As a result, abortions of female fetuses are widespread, especially
in rural areas, as parents try to ensure that the one child they
are allowed by law is a boy.
China's gender ratio for newborn babies in 2005 was 118 boys
to 100 girls: compared with 110 to 100 in 2000.
In some regions, the sex ratio has ballooned to 130 boys to 100
girls. That compares with an average for industrialised countries
of between 104 and 107boys for every 100 girls.
Tradition favours boys over girls, because men are seen as the
main family breadwinner and in China only a son can carry on the
family line. Daughters are expected to leave the home and become
members of their husband's family.
Anxious government officials have launched a country campaign,
painting slogans on walls of village houses that exhort parents
to value their daughters: "Having a daughter is as good as
having a son."
The population report said: "We need to develop a 'movement
to embrace girls' ... and contain the trend towards greater gender
imbalances."
Chinese officials have given no clues as to how they plan to
find wives for the battalions of bachelors now growing up in Chinese
schools.
However, the kidnapping of baby girls is becoming increasingly
common as families seek a future bride for their only son.

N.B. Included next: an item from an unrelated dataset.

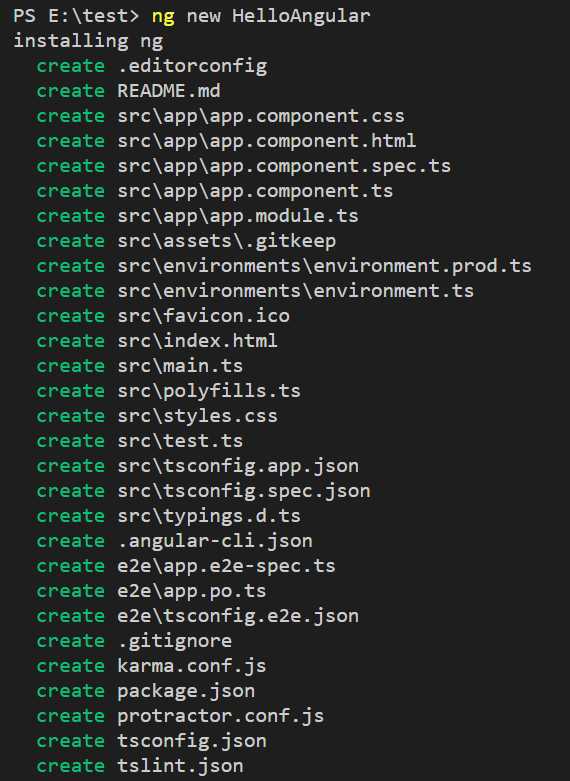The image size is (570, 781).
Task: Click e2e\app.e2e-spec.ts path
Action: point(227,566)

Trade in women is also a problem in many rural areas where poor
farmers are unable to attract a bride.
The Government is not yet ready to loosen its birth control policies
and demonstrates pride in its achievement of preventing 400 million
births through its one-child policy.
The authorities are instead promoting measures to curb the adoption
of babies - almost all of whom are girls - by foreigners to ensure
that they grow up in China.
The number of people of working age - between 15 and 64 - will
increase from 860 million in 2000 to 1.01 billion in 2016, according
to the report. That is more than the total in the world's developed
nations.
In the next 20 years, up to 300 million people will leave their
farms and move to towns and cities. The report said: "Our
country is currently experiencing the largest human movement and
migration in history."
China is having to cope with becoming the world's first country
to grow old before it grows rich. The number of people older than
60 will jump from the current 143million to 430million by 2040.